In Galois theory, a branch of mathematics, the embedding problem is a generalization of the inverse Galois problem. Roughly speaking, it asks whether a given Galois extension can be embedded into a Galois extension in such a way that the restriction map between the corresponding Galois groups is given.

==Definition==
Given a field K and a finite group H, one may pose the following question (the so called inverse Galois problem). Is there a Galois extension F/K with Galois group isomorphic to H. The embedding problem is a generalization of this problem:

Let L/K be a Galois extension with Galois group G and let f : H → G be an epimorphism. Is there a Galois extension F/K with Galois group H and an embedding α : L → F fixing K under which the restriction map from the Galois group of F/K to the Galois group of L/K coincides with f?

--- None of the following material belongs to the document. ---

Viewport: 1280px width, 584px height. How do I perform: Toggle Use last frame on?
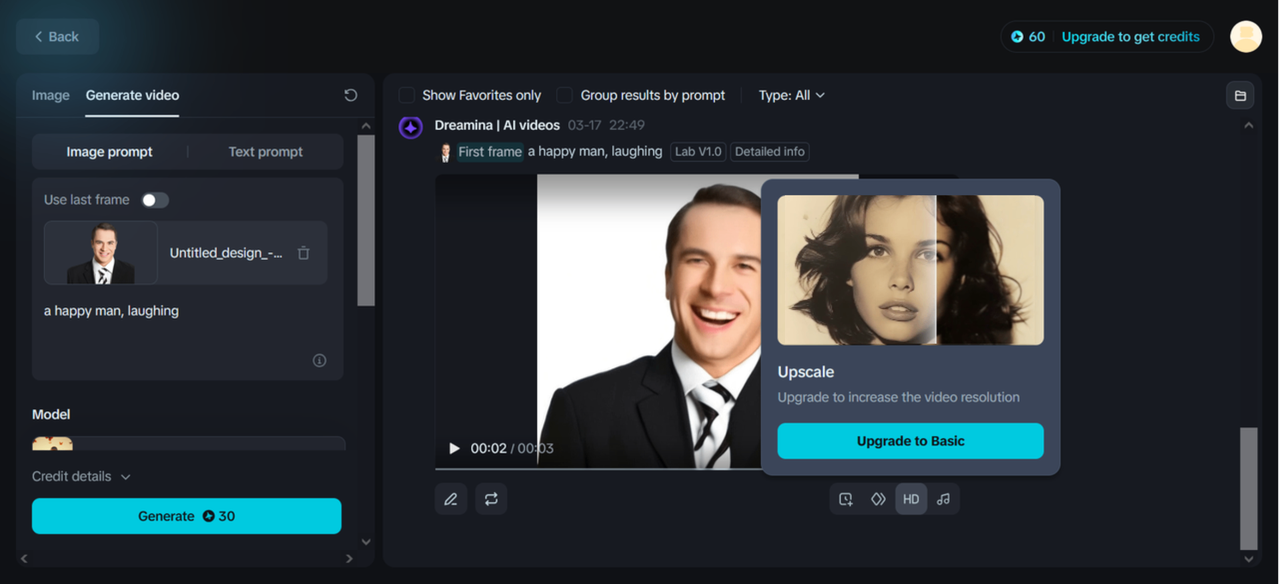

Analogously, an embedding problem for a profinite group F consists of the following data: Two profinite groups H and G and two continuous epimorphisms φ : F → G and
f : H → G. The embedding problem is said to be finite if the group H is.
A solution (sometimes also called weak solution) of such an embedding problem is a continuous homomorphism γ : F → H such that φ = f γ. If the solution is surjective, it is called a proper solution.

==Properties==
Finite embedding problems characterize profinite groups. The following theorem gives an illustration for this principle.

Theorem. Let F be a countably (topologically) generated profinite group. Then
1. F is projective if and only if any finite embedding problem for F is solvable.
2. F is free of countable rank if and only if any finite embedding problem for F is properly solvable.